> **Assigned task**: Below is a listing. Set down exactly the lines from the one containing "Given: Click the Analytics bar chart icon" through the one containing "Task: Click Share this Tweet text", both ends included, and leave out the rest.
*** Records to process ***
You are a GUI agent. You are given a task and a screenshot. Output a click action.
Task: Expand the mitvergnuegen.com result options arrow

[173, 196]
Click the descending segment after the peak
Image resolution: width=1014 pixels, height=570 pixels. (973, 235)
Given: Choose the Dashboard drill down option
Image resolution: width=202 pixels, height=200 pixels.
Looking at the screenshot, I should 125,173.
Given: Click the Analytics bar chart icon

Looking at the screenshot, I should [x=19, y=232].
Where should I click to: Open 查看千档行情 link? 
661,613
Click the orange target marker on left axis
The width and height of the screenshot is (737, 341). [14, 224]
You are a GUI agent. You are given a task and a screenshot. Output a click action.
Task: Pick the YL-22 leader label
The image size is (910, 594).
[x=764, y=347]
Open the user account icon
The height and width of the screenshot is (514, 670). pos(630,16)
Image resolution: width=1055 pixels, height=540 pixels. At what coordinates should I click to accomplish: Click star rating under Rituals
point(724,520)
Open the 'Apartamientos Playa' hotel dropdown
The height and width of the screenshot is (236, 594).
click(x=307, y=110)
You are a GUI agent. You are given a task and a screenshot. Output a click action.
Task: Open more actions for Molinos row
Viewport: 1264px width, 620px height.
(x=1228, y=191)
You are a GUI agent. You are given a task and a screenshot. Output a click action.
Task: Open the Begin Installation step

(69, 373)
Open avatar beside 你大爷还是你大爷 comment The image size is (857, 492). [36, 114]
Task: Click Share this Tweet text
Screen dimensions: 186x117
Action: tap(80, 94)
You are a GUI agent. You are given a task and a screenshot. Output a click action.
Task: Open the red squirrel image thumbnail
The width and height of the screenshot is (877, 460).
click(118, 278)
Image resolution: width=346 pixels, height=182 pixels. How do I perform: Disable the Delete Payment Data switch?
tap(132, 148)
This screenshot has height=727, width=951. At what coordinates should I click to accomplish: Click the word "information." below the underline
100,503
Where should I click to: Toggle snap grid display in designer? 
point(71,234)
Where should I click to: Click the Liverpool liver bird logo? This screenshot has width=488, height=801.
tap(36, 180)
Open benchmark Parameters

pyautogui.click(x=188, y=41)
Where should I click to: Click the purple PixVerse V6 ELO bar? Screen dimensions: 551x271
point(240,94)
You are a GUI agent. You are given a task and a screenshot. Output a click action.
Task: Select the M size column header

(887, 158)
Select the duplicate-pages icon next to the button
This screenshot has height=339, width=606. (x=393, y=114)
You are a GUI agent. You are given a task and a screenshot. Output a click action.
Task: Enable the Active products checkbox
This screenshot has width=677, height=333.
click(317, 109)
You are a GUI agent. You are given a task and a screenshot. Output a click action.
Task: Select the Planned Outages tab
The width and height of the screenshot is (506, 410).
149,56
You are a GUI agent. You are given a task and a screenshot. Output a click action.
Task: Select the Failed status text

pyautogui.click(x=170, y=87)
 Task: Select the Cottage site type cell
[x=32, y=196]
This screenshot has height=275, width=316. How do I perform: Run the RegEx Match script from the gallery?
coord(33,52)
***
> **Output of the exercise**:
Given: Click the Analytics bar chart icon

Looking at the screenshot, I should [x=19, y=232].
Where should I click to: Open 查看千档行情 link? 
661,613
Click the orange target marker on left axis
The width and height of the screenshot is (737, 341). [14, 224]
You are a GUI agent. You are given a task and a screenshot. Output a click action.
Task: Pick the YL-22 leader label
The image size is (910, 594).
[x=764, y=347]
Open the user account icon
The height and width of the screenshot is (514, 670). pos(630,16)
Image resolution: width=1055 pixels, height=540 pixels. At what coordinates should I click to accomplish: Click star rating under Rituals
point(724,520)
Open the 'Apartamientos Playa' hotel dropdown
The height and width of the screenshot is (236, 594).
click(x=307, y=110)
You are a GUI agent. You are given a task and a screenshot. Output a click action.
Task: Open more actions for Molinos row
Viewport: 1264px width, 620px height.
(x=1228, y=191)
You are a GUI agent. You are given a task and a screenshot. Output a click action.
Task: Open the Begin Installation step

(69, 373)
Open avatar beside 你大爷还是你大爷 comment The image size is (857, 492). [36, 114]
Task: Click Share this Tweet text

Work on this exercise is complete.